Earlier this month, some of the retired commandos who took part in the raid visited the scene of the extraordinary rescue, standing alongside Ugandan officials, including the son of their then-enemy, former Ugandan president Idi Amin.
“We had short time to prepare for it,” Ofer said, adding that there is more than 3,500km between Uganda and Israel, and there was a 48-hour ultimatum before the gunmen would start killing hostages. “The clock was ticking away after the terrorists gave their ultimatum.”
An Air France plane en route from Tel Aviv to Paris had been hijacked by two Palestinians and two Germans in Athens, and ordered to fly to Entebbe with 250 passengers aboard.
Amin, who had cut ties with Israel in favor of cash handouts from then-Libyan leader Muammar Qaddafi, allowed the hijacked plane to land.
On arrival, Jewish and Israeli hostages were separated and others freed, leaving about 100 hostages and crew members guarded by the hijackers.
Neither the hijackers nor Ugandan troops ever expected special forces could stage a raid from so far away, taking the airport by complete surprise.
“We fanned out without any one realizing that we were an enemy force,” Ofer said, describing how they rushed out of the plane after touching down in the dark. The initial force roared out of the plane in a black Mercedes that looked like Amin’s personal car, but their cover was blown when they had to shoot a Ugandan guard.
“Within minutes of our arrival, we were able to arrive at the terminal, killed the terrorists and within an hour we were on our way back to Israel,” Ofer added.
All but three of the hostages were freed in the raid, while 20 Ugandan soldiers and seven hijackers were killed, along with several Ugandan citizens.
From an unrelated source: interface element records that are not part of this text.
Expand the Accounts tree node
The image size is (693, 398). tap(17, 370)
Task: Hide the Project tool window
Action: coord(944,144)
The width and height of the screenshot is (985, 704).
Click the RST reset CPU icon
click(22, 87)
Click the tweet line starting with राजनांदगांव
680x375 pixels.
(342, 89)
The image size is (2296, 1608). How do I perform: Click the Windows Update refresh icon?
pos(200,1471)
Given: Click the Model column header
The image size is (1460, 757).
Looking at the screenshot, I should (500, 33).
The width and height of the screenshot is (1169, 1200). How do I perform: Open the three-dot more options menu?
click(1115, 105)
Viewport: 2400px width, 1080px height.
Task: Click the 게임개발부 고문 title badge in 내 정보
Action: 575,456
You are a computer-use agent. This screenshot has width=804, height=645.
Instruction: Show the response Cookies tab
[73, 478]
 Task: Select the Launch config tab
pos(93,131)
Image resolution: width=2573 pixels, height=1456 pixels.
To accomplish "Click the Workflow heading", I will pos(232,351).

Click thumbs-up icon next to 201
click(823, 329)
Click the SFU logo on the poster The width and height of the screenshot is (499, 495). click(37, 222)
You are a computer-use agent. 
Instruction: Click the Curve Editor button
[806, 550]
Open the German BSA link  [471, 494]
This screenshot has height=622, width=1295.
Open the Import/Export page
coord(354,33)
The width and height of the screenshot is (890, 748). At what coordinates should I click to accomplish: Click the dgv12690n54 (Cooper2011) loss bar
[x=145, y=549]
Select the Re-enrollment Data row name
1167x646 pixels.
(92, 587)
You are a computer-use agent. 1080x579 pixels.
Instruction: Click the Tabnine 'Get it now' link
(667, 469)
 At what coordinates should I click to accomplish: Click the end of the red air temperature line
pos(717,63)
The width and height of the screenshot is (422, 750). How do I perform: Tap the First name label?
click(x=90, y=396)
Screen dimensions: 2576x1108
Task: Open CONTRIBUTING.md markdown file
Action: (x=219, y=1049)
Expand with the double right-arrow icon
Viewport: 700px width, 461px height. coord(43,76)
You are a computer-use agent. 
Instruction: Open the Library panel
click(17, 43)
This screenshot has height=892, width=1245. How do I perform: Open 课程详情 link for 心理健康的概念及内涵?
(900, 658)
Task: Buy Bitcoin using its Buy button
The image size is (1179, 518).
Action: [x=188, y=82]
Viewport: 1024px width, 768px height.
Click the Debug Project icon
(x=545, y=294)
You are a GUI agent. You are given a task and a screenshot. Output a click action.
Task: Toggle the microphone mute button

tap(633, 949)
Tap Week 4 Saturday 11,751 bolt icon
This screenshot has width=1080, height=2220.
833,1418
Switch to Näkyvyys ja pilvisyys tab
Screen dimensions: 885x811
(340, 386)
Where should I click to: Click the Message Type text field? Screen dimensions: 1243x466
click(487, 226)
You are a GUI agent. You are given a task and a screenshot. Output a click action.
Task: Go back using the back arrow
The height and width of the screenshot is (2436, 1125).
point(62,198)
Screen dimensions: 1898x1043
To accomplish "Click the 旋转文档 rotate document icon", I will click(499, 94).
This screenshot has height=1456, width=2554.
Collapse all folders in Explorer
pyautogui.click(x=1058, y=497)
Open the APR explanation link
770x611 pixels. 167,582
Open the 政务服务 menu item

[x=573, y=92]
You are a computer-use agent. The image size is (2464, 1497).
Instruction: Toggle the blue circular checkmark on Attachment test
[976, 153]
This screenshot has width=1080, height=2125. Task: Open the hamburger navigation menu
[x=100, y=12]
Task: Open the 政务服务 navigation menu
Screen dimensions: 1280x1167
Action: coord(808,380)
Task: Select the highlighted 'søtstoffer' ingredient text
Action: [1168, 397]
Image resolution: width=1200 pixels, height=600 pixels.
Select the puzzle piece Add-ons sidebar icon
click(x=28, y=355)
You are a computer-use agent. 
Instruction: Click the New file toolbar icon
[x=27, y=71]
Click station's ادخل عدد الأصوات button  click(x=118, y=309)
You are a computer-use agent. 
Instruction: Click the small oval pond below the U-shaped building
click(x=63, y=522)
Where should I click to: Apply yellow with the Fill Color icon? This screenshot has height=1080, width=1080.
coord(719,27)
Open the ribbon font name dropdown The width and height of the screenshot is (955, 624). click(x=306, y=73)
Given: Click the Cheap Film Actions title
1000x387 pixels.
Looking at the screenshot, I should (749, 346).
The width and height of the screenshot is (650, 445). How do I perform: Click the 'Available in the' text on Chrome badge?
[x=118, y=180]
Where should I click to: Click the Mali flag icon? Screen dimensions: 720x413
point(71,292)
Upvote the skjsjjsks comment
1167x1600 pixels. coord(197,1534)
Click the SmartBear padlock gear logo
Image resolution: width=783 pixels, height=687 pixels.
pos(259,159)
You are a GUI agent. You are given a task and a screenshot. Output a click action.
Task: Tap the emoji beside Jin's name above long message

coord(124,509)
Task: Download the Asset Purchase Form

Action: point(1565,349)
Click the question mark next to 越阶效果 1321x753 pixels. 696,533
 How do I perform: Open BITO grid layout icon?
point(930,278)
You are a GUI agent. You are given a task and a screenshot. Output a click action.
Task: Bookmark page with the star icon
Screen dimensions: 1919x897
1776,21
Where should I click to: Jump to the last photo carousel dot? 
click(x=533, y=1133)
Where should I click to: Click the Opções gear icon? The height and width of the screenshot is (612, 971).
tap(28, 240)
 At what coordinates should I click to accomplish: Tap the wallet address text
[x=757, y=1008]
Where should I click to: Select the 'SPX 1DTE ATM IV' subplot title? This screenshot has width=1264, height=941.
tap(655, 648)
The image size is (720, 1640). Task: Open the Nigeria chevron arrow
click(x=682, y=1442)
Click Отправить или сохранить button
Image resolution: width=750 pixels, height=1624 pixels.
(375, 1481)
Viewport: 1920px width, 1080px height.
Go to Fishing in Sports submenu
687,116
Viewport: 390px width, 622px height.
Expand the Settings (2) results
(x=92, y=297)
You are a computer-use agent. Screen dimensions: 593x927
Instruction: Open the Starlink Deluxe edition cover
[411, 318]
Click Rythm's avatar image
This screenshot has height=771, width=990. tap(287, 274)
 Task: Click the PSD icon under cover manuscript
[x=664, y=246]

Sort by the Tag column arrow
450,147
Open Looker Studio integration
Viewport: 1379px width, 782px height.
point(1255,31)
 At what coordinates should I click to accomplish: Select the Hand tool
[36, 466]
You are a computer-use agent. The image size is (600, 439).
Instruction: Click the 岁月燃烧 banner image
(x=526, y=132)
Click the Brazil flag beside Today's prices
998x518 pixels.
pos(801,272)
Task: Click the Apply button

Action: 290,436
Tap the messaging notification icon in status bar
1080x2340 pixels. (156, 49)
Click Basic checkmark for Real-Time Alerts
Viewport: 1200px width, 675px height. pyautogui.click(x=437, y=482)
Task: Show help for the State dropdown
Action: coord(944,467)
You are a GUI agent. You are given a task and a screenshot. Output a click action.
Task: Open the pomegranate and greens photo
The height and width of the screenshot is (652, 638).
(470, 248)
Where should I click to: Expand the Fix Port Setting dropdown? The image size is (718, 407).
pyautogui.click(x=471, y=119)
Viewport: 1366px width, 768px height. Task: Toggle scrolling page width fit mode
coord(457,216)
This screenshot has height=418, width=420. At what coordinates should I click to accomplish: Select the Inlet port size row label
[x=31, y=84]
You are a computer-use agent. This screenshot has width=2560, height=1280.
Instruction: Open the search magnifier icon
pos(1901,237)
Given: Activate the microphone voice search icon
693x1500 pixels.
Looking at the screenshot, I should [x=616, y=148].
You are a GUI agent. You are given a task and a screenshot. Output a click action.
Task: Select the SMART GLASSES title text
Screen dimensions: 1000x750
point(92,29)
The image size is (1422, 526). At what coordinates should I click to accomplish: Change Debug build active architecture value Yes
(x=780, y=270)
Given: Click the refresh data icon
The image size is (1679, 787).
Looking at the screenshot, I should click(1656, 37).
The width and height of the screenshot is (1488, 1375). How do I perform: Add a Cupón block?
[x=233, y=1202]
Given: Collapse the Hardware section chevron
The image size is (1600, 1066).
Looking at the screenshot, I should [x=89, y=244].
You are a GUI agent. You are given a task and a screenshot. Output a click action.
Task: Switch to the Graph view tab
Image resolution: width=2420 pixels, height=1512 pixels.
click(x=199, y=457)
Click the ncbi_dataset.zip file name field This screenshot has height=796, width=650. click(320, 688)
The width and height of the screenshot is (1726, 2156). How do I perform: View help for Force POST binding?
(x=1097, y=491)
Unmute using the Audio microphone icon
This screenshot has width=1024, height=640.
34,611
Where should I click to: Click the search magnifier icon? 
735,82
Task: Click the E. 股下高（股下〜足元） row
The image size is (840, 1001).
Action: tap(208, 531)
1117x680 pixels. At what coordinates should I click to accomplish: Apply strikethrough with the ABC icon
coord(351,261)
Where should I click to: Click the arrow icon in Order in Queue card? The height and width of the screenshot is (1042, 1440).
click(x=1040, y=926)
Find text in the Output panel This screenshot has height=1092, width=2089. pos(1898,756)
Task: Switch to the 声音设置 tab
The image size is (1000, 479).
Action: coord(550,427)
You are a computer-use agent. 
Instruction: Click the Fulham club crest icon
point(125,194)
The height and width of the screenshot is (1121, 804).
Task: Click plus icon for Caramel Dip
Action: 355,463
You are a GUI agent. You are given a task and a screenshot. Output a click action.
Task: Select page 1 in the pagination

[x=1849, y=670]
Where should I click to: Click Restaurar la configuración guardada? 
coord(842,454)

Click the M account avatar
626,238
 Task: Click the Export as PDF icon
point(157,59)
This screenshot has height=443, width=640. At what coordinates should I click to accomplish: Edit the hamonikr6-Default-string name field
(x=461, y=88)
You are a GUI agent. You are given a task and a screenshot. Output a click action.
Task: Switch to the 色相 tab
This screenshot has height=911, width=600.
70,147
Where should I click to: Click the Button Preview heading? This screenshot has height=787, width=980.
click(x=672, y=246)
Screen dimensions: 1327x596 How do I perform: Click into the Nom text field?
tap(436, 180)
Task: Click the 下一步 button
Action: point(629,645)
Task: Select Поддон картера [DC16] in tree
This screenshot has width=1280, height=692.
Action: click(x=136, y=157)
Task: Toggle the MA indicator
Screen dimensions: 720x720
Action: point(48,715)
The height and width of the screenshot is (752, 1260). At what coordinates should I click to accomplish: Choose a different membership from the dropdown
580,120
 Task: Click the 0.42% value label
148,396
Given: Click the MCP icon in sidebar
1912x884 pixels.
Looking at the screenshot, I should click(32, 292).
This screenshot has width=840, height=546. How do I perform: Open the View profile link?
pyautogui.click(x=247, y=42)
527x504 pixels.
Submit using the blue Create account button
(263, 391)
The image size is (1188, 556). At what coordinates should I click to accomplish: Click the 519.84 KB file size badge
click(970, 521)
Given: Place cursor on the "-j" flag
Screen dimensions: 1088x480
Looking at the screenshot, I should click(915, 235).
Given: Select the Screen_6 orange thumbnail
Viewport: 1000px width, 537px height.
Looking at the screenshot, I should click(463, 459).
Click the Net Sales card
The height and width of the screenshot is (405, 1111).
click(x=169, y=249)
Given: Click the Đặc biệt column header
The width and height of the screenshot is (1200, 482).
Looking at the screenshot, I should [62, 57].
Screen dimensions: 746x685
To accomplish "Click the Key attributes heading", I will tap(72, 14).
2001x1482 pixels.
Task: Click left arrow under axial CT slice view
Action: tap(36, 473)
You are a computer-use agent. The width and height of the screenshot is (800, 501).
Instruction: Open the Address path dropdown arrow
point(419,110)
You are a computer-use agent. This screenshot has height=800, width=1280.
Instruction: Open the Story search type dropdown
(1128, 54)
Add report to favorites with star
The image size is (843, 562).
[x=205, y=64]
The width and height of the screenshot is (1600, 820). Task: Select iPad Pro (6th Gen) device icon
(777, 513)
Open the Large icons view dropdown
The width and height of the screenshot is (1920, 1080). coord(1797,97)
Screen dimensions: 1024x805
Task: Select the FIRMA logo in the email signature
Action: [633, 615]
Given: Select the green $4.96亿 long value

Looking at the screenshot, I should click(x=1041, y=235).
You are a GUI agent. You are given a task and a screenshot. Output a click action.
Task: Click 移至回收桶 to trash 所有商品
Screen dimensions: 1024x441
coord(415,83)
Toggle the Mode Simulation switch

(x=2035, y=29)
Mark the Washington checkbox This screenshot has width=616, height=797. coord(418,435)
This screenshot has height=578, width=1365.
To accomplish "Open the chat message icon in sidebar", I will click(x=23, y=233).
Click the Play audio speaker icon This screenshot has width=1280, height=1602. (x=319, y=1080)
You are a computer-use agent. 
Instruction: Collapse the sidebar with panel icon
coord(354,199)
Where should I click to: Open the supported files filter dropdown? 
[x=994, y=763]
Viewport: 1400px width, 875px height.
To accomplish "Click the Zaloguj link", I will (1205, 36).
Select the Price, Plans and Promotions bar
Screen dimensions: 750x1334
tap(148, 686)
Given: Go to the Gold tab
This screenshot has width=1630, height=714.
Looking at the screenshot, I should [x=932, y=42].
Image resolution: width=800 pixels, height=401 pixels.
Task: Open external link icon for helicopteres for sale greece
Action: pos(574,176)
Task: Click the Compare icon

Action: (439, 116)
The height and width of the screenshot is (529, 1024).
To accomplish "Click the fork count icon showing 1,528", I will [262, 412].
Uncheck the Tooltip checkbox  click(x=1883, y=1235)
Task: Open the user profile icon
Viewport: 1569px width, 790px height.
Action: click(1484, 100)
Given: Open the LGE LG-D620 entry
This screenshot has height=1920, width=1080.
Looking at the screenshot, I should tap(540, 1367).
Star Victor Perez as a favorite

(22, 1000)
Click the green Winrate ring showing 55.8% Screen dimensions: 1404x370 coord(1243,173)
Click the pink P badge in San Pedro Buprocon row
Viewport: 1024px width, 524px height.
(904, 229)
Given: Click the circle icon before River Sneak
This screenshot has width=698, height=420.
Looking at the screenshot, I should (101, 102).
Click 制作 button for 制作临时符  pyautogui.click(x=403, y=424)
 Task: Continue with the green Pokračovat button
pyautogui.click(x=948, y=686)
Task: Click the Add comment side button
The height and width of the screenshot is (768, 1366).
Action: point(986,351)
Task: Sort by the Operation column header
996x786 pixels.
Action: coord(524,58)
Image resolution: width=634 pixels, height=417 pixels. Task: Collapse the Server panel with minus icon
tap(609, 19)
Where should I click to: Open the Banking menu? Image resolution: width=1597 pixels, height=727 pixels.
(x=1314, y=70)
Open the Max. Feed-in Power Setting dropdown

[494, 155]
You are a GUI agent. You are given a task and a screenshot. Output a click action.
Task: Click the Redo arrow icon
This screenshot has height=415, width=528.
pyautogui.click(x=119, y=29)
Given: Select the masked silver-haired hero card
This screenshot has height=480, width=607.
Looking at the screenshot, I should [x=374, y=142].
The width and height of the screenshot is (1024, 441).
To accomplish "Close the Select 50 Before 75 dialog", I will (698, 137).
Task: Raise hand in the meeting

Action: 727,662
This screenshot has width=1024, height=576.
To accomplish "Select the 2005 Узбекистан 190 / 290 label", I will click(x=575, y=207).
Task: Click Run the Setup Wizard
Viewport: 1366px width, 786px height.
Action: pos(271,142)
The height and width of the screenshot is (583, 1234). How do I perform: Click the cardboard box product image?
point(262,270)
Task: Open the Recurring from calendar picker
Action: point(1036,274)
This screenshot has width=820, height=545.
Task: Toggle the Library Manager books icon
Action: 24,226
One other hostage, a 75-year-old Israeli woman who had been transferred to a hospital, was subsequently killed on Amin’s orders.
Enemies in 1976, today the raid is hoped to help build ties between the two nations.
The raid “will forever remain at the heart of all those that got involved,” said former Israeli sergeant-major Alex Davidi who also took part in the raid.
Uganda Tourism Association president Bonifence Byamukama said they were “working on a monument in order to preserve the history” of the operation, including the bullet scars in the walls.
Netanyahu’s planned trip, the first by an Israeli premier to Africa since then-Israeli prime minister Yitzhak Rabin visited Casablanca in 1994, is a culmination of years of rapprochement and is hoped might boost links with African nations, particularly on security issues.
Galvanized by a growing demand for Israeli security assistance and his government’s search for new allies, Netanyahu has put a fresh focus on improving ties on the continent.
Amin’s son Jaffar, a 10-year-old boy when the raid took place, welcomed the commandos to Uganda this month as a “sign of reconciliation,” remembering the stories his father told after he was deposed and forced into exile.
Amin said he had been “close” to the soldier who shot dead Yonatan Netanyahu.
Jaffar recalled what his father had said when he asked why he had not sent fighter jets to shoot down the departing Israelis.
“My father said of the Israelis, ‘Son, those are the children of God, when they start to fight, they never stop,’” Jaffar said. “To him, he felt they had come to rescue their people, they had accomplished their mission, so he let them go.”